To read the Foreword Clarion Review of For Those In Peril On The Sea (where it scored five stars out of five) click here.
August 15, 2013
Seven Interesting Inventions Which Might Help You Survive In A Post-Apocalyptic World
In the last few months, I’ve come across a number of interesting inventions which could help you survive in a post-apocalyptic world, or at least help make your life easier. So without much ado, here are my seven favourite ones:
1. A Flashlight Powered By The Heat Of Your Own Hand: This is a really interesting bit of technology which makes use of the heat gradient between your skin and the ambient air temperature to create enough electricity to power super-efficient LED bulbs. What’s more, it was invented by a Canadian high school student and the parts only cost $26! With no moving parts to break down and no need for batteries, this would certainly be useful thing to have in a post-apocalyptic world.
2. Moser Lamps: Imagine this, you’re holed up in your safe house, all the windows are boarded up to keep out whatever’s wandering around out there and there’s no electricity.

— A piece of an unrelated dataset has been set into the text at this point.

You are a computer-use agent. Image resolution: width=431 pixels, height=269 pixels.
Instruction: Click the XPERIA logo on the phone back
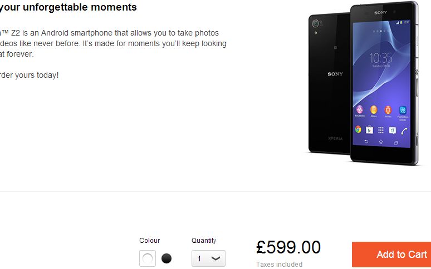(336, 138)
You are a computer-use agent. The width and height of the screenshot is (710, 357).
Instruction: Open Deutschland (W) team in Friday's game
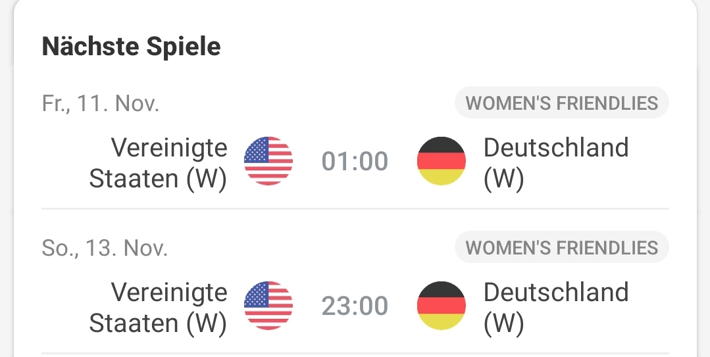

Are you just going to sit around in the gloom? Thanks to one Alfredo Moser, you don’t have to. In 2002, this Brazilian mechanic came up with a way of lighting up dingy indoor spaces using nothing more than a clear plastic bottle filled with water and a splash of bleach. How does this work? Well, if you poke the top of the bottle through a roof and leave the rest hanging through, the water in it will refract the light, making it glow as brightly as a 60 watt bulb (as long as it’s sunny outside of course). The bleach is just there to stop algae growing in the water. This power-free lighting method is now being used in more than 15 countries, helping some of the world’s poorest people light their houses for nothing. In a post-apocalyptic world, this would be the way I’d bring light into my safe house if I didn’t have any power. If you want to make your own Moser lamps you can find out how here.
3. Solar Showers: Okay, solar showers have been around for a while, but they’re great. You simply fill them up with water and leave them out in the sun. Because of their design, this will heat up the water and then you hang it up somewhere nice and high, and let gravity to the rest. One of these was always a key bit of kit when I’ve living out of a tent for any extended period of time. I admit, it’s not going to save your life, but if there’s one thing that’s going to make you feel better about living in a post-apocalyptic world, it’s going to be the ability to get clean in a nice, warm shower every now and then.
4. Pot-In-Pot-Refrigeration: Once the electricity goes off, you lose your ability to keep food cool and stop it going off, right? Wrong, thanks to this invention from Mohammed Bah Abba. You take two pots made of porous clay and put one inside the other with a gap between them. You fill this gap with sand and then wet it. As the water evaporates, it draws heat from the inner container and so cools it, and anything you place in it, down. It’s really that simple and lets you keep perishable items fresh for several weeks.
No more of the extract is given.